Kisah Spiritual, Diakah Kesatria Ke-enam ?


Seketika wajah memerah. Tak didapatinya pagi. Perlahan keringat menetes, “Ijinkanlah aku kenang sejenak perjalanan.” Batinnya terkulai, memohon kepada-Nya.  Kilas balik masa lalu, seperti pembalikan waktu, kembalinya menyisakan banyak cerita. Disana diantara tanah kering dan remah bebatuan. Diantara rintik hujan dan kegelapan malam. Kejadian demi kejadian, seperti sebuah film diputar, tayangan hitam putih, gambar demi gambar, slide demi slide. Hingga penggalan tak terbaca. Masih terus mencoba dimengerti, mengkais  apa yang tersimpan dimatanya. Tatapan terpejam dan nanar meliputi. Cahaya seperti lenyap dalam pendaran. Semisal saat kita melihat televisi yang dimatikan mendadak.Maka ada  ruang jeda disana, sampai saat mana kemudian kita menyadari. Dimensi ruang dan waktu yang kosong. Hampa, sunyi, tanpa apa-apa, hening saja. Blas...blas..!. Sesaat pikiran terbuka. Bertanya, "Benarkah telah terbawa kenangan itu , ke masa sekarang ini?."  Namun semua diam, tetapi semua juga bisu.Terasa lama hanya lidah kelu , menanti jawaban.

Cobalah dengar apa katanya, “Waktu tiada bersisa, hanya rahsa yang ter-sedu di dada, betapa sakitnya.”  Terpaku sendiri menatap langit. Bertanya lagi, “Barangkali disana ada jawabnya”  Maka kemudian teringat saat pencarian, pulang pergi didatanginya setiap pelosok negri. Dibukanya kisah-kisah masa lalu, tentang para raja dan para resi. Tentang kekuatan, cinta dan kemunafikan.  Dia tafakur bersama malam, dipuncak-puncak bukit disana, diantara petilasan-petilasan tua yang tak terjaga. Banyak diantaranya yang hanya berupa bebatuan dan onggokan batu merana. Sebab sudah ribuan tahun lamanya. “Mengenang sejenak perjalanan” Katanya. “Dan semoga kerinduan ini, bukan jadi mimpi diatas mimpi” Dia berdoa dalam rasanya.

Namun jiwanya, hakekatnya  tetap tak mengerti apa-apa.
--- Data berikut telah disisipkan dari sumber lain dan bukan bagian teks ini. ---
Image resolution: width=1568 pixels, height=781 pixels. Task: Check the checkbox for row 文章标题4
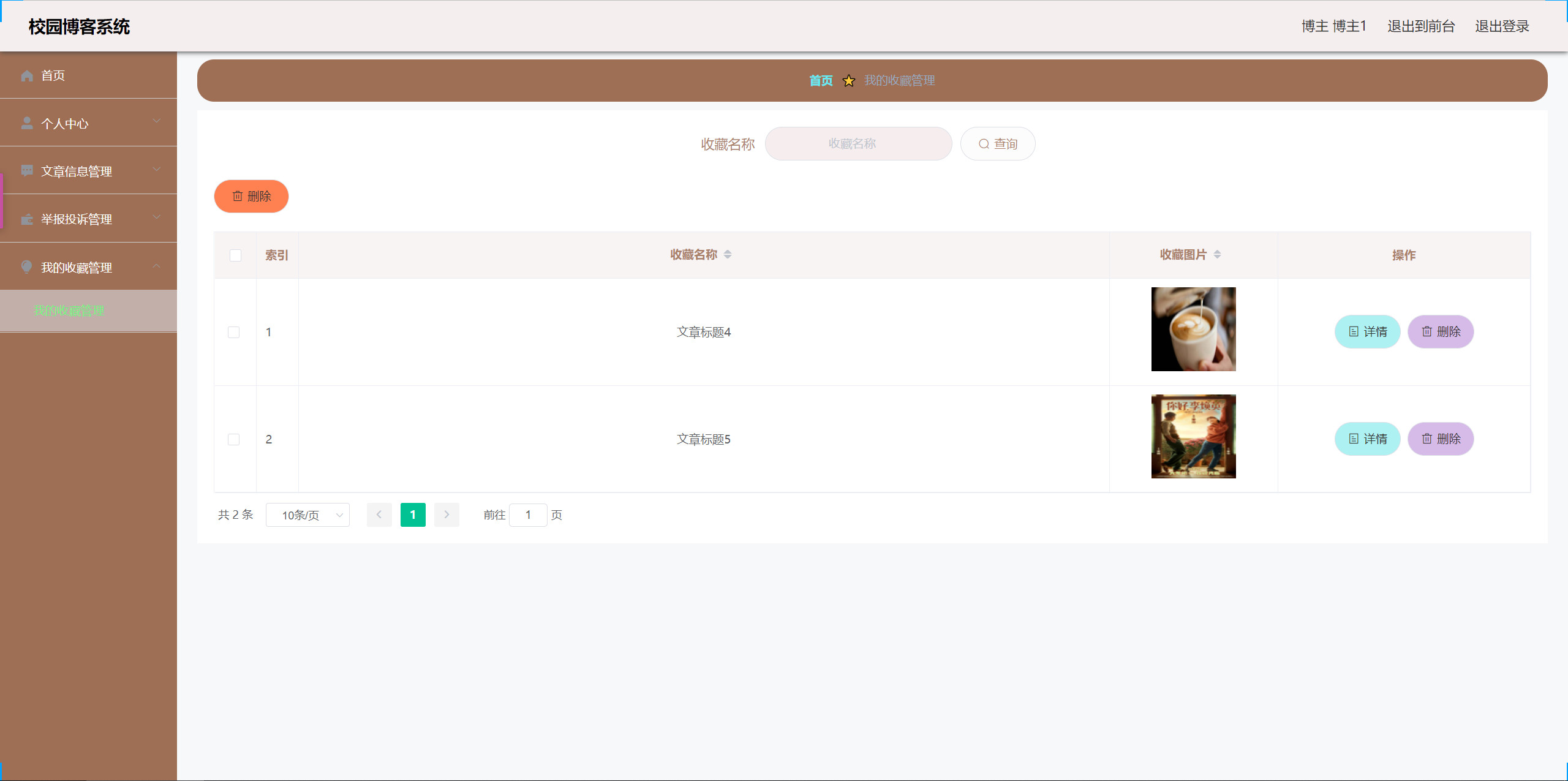tap(233, 332)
Ketakberdayaan raga begitu kuat mencengkeramnya, membelenggu, berkutat dalam tarikan sang waku. Tarik menarik, hingga hanya lirih tersisa. Bersama  hantaman rahsa, hanya nelangsa yang yang merayap dari fase ke fase berikutnya. Langkah gotai, terus berusaha menjalani dan merangkai takdirnya sendiri. Sementara rahsa itu semakin kuat saja. "Coba bayangkan betapa sakitnya." Dia sedang bejalan dalam mencari siapakah 'jatidiri'nya, melintasi waktu demi waktu.Keadaan itu meraga, hingga termanifestasi dalam kehidupan nyata. Menjadikan dirinya bukan siapa-siapa lagi.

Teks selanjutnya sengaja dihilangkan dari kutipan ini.